OCMC – An Angel in Albania
March 2015
It was the day after Christmas when the stroke hit. For hours she laid there, no one knows how long, paralyzed by the assault to her nervous system. It wasn’t until a neighbor, unable to reach her by phone, went to check on her that she was found alone, collapsed in the winter’s cold.
We often think of angels coming to our rescue in times of need, but on this day after the Feast of the Nativity, the angel was the one in need of rescue – and this angel’s name was Tefta. She had lived through the Communist oppression in Albania steadfastly clinging to her Faith even though it was dangerous to do so. When Communism fell, she was among the first to help resurrect the Church. She welcomed His Beatitude Archbishop Anastasios when he arrived to replant the seeds of Orthodox Christianity in a country that had survived brutal attempts to purge all religious expression. In the years that followed, she dedicated her life to serving the Church and sharing the Gospel. She participated in outreach, sang in the choir, and was a founding member of the women’s ministry. She worked alongside Fr. Martin and Pres. Renee Ritsi and Fr. Luke and Pres. Faith Veronis when they served as missionaries to Albania.
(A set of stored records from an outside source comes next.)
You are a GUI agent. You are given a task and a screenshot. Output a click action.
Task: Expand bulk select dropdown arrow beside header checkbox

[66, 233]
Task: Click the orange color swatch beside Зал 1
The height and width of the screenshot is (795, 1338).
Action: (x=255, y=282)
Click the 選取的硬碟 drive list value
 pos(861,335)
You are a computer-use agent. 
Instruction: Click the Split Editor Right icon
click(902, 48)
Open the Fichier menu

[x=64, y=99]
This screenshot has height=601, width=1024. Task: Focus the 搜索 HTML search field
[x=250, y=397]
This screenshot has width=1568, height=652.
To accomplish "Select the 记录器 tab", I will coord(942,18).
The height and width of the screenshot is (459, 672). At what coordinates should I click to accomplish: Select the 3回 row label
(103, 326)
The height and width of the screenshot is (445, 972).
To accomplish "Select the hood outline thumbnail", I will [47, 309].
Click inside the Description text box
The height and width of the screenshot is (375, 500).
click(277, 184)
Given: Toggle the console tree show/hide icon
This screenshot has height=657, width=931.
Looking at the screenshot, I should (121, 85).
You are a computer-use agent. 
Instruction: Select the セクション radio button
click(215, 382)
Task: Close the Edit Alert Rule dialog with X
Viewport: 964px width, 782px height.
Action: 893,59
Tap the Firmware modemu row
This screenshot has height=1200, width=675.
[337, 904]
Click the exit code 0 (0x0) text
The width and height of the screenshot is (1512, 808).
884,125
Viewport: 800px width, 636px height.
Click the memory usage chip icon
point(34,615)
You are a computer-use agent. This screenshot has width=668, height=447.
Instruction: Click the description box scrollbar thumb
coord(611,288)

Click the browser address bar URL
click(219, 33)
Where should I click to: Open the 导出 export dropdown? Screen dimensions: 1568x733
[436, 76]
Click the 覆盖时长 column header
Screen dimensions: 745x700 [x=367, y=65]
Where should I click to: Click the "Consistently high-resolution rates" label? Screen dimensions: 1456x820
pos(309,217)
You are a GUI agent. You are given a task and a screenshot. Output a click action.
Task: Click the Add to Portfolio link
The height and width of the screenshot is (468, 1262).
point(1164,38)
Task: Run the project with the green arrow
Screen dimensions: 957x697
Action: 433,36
Following her stroke, Tefta was admitted to the Mother Teresa Hospital in the heart of Tirana. She was not receiving adequate treatment, so former OCMC missionaries Dr. Charles and Maria Linderman made sure that she was transferred to a hospital better equipped to provide the needed care.
After she was released from the hospital, she was placed in a home for the elderly. People from church would visit and see that she needed to be in a different environment if she were to continue her recovery, so His Beatitude arranged for her to stay at an apartment owned by the Church where she would be more comfortable. Now, a team of volunteers, overseen by OCMC missionary Pamela Barksdale, stays with and cares for Tefta. She is visited by an Orthodox Christian man trained in physical therapy and the doctors from the Church’s clinic, which houses state-of-the-art diagnostic equipment, look after her care. She is still unable to move the right side of her body, and she struggles to speak, but hopefully with time, care, and a great deal of prayer, Tefta’s condition will improve.
The Orthodox Autocephalous Church of Albania has done amazing things since the 1990’s. It has built and restored more than 400 churches and monasteries, and it has established a seminary that has trained hundreds of priests, catechists, and Church workers. But, most importantly, the Church has cared for people like Tefta. This profound expression of Christ’s love is at the heart of the Church’s mission in Albania and around the world.